NAPOLI – Si passa da palazzi con appartamenti extralusso, a monolocali in luoghi in cui il sole è il lusso. La vita degli agiati si articola tra possibilità di studiare in ottime scuole, in cui si affacciano manager di grosse Aziende per la nuova classe dirigente, palestre super attrezzate, party, teatri e vacanze all’estero. Non è la stessa per chi è nato in famiglie problematiche.

Spesso anche chi avrebbe voglia di proseguire gli studi, in realtà non ha idea di quale indirizzo scegliere e dove reperire gli input necessari a fare la scelta giusta.

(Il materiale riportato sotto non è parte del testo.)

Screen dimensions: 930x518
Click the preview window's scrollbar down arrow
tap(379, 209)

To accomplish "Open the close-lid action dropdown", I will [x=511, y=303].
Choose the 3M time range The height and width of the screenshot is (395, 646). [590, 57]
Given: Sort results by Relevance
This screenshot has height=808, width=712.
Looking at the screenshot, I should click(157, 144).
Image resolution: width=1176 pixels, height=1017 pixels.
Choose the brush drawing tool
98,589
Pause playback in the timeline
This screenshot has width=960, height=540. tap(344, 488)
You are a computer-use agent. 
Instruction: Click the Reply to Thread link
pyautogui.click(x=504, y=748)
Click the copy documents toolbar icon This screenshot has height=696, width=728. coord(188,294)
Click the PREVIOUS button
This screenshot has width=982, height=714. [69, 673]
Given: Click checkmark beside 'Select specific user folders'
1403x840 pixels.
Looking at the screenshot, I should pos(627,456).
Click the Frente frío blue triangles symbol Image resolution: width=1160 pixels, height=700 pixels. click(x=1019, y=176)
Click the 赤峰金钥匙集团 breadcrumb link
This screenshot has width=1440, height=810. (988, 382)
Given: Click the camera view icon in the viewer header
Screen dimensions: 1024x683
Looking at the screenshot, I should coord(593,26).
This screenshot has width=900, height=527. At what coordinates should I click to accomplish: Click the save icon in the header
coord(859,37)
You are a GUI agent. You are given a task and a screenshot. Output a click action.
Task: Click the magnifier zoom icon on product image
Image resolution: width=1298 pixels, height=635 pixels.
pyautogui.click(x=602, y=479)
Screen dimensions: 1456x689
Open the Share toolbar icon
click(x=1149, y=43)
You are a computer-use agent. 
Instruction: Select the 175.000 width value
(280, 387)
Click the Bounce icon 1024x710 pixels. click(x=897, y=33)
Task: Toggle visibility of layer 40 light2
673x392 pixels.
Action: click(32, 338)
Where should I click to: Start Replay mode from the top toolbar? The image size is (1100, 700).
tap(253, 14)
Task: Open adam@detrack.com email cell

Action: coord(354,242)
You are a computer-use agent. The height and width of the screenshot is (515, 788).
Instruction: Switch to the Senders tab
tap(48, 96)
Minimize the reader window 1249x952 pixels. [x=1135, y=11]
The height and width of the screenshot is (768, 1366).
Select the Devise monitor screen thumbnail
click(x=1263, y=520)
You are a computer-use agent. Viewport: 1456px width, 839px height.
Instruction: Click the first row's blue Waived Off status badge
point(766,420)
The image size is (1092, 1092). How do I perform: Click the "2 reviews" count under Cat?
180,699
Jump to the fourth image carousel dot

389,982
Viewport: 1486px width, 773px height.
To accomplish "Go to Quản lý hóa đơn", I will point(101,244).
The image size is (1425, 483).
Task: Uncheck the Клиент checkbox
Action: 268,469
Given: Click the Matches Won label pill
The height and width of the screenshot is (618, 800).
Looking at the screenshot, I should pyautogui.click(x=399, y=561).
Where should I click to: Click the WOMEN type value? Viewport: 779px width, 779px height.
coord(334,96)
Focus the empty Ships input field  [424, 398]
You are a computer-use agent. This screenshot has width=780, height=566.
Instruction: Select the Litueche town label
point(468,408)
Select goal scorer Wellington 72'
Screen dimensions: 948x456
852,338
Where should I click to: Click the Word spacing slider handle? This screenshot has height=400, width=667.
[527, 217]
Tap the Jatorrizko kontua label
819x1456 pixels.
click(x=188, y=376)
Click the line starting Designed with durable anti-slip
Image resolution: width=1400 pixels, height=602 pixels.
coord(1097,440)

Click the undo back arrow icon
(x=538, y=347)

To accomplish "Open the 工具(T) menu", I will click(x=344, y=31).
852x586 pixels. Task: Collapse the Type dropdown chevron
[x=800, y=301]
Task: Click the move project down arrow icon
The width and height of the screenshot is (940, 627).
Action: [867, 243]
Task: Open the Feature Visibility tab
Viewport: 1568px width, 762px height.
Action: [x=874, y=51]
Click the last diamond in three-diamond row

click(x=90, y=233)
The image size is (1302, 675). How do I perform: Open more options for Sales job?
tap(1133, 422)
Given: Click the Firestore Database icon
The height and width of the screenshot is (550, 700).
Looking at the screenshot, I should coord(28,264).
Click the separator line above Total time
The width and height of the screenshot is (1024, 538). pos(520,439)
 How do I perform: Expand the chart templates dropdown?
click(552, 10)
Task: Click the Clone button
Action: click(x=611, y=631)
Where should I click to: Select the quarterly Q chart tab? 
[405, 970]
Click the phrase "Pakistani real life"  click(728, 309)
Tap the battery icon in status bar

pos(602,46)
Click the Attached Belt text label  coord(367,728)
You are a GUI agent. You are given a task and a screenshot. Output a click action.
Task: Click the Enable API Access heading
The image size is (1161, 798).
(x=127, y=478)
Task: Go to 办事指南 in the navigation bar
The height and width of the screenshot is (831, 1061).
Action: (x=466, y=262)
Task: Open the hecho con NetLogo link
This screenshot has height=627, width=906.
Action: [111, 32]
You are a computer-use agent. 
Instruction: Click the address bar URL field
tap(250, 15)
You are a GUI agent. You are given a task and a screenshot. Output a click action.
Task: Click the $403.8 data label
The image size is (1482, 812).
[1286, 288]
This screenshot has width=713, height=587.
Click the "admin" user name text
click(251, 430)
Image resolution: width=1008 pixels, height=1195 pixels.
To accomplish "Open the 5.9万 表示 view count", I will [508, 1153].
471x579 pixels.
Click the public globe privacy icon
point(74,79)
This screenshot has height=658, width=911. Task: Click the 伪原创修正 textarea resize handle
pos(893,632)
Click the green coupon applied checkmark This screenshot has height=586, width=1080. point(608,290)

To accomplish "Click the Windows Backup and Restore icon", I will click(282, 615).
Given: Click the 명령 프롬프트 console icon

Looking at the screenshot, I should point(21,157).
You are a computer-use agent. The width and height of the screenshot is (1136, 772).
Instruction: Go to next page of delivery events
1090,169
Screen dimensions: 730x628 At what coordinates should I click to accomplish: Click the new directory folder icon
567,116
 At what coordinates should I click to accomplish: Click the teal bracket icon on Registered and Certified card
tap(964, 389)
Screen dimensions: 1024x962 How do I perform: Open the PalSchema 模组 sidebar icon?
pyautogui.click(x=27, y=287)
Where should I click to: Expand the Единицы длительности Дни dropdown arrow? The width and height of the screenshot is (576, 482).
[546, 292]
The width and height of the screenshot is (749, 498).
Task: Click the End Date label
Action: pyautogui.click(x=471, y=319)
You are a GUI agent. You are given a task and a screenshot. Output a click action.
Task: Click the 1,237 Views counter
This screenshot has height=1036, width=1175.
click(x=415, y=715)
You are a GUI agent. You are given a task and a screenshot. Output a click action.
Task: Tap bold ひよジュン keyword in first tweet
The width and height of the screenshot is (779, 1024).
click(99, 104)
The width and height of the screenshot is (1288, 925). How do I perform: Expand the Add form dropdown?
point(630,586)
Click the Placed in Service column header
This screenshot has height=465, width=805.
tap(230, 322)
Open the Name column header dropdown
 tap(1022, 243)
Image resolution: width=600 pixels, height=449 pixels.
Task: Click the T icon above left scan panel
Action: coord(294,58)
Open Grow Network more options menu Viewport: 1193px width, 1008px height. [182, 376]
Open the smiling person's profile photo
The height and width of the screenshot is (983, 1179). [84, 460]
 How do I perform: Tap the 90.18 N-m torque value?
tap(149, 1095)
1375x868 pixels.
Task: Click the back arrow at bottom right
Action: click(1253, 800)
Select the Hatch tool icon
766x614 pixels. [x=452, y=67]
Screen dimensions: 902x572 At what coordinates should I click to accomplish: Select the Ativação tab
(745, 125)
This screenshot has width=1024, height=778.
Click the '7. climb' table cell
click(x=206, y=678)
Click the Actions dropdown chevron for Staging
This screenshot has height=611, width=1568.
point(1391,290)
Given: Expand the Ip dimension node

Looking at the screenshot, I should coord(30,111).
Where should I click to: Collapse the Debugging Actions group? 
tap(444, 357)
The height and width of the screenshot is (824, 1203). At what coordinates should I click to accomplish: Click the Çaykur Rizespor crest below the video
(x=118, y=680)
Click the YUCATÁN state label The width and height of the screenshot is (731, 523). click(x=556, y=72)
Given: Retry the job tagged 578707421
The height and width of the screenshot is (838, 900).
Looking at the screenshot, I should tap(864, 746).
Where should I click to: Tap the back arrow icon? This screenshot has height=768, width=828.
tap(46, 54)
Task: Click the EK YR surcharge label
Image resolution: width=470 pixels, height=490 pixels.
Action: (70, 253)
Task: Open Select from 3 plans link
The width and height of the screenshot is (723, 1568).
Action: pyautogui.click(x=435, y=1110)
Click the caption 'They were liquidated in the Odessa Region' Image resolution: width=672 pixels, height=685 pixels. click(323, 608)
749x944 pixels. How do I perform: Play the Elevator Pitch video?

Altri momenti di svaghi e di cura di sé, sono di livello certamente meno “performante” per usare un termine in voga oggi e che è certamente un eufemismo.

Ci sono poi gli studi che sono letteralmente fuori della portata di questi giovani, per la spesa iniziale, che comporta “l’attrezzarsi” adeguatamente, oltre a non rappresentare, per le famiglie a cui appartengono e in assoluto, un percorso facilmente trasformabile in un lavoro.

Abbiamo incontrato Eleonora B. che ci racconta il suo evadere dalla sua condizione, per mezzo della sua passione per la musica che, con ogni probabilità, non potrà coltivare, in quanto acquistare un pianoforte non è nelle sue possibilità, come anche seguire lezioni propedeutiche all’ingresso al Conservatorio.

In realtà Eleonora B. non ha solo passione ma anche talento e non solo per il pianoforte ma, anche per il canto lirico e, anche qui, non è facile costruire i presupposti di una carriera.

Ancora una volta, la ricchezza sceglie chi può coltivare le proprie passioni. Ancora una volta, la ricchezza è come la dea della fortuna, cieca, di fronte al talento. Non di meno, i Teatri, dove va in scena la Musica dei grandi Maestri d’Opera, non sono, spesso, alla portata di chi, magari, attraverso certe fruizioni, potrebbe elevare, il suo spirito e, la sua capacità di coltivare il gusto del bello.

Insomma, verrebbe da dire, a guardare gli occhi di Eleonora B., che, non è proprio innocente chi si volta dall’altro lato, fingendo di ignorare chi chiede di studiare per un futuro più radioso.

Eleonora B. sfogandosi ci parla del suo quotidiano, di quello che passa davanti ai suoi occhi e, dei giovani del suo quartiere, asserviti alla criminalità e ha un tono di rammarico quando, parla dello Stato, che non s’impegna, con strumenti adeguati, contro l’oscurantismo intellettuale in cui vivono e vive lei, nel bilocale, con i suoi fratelli e i genitori, in cui entrano, senza bussare, i rumori di motoveicoli, che corrono tra le strade strette, in cui neanche il Sole fa la sua parte.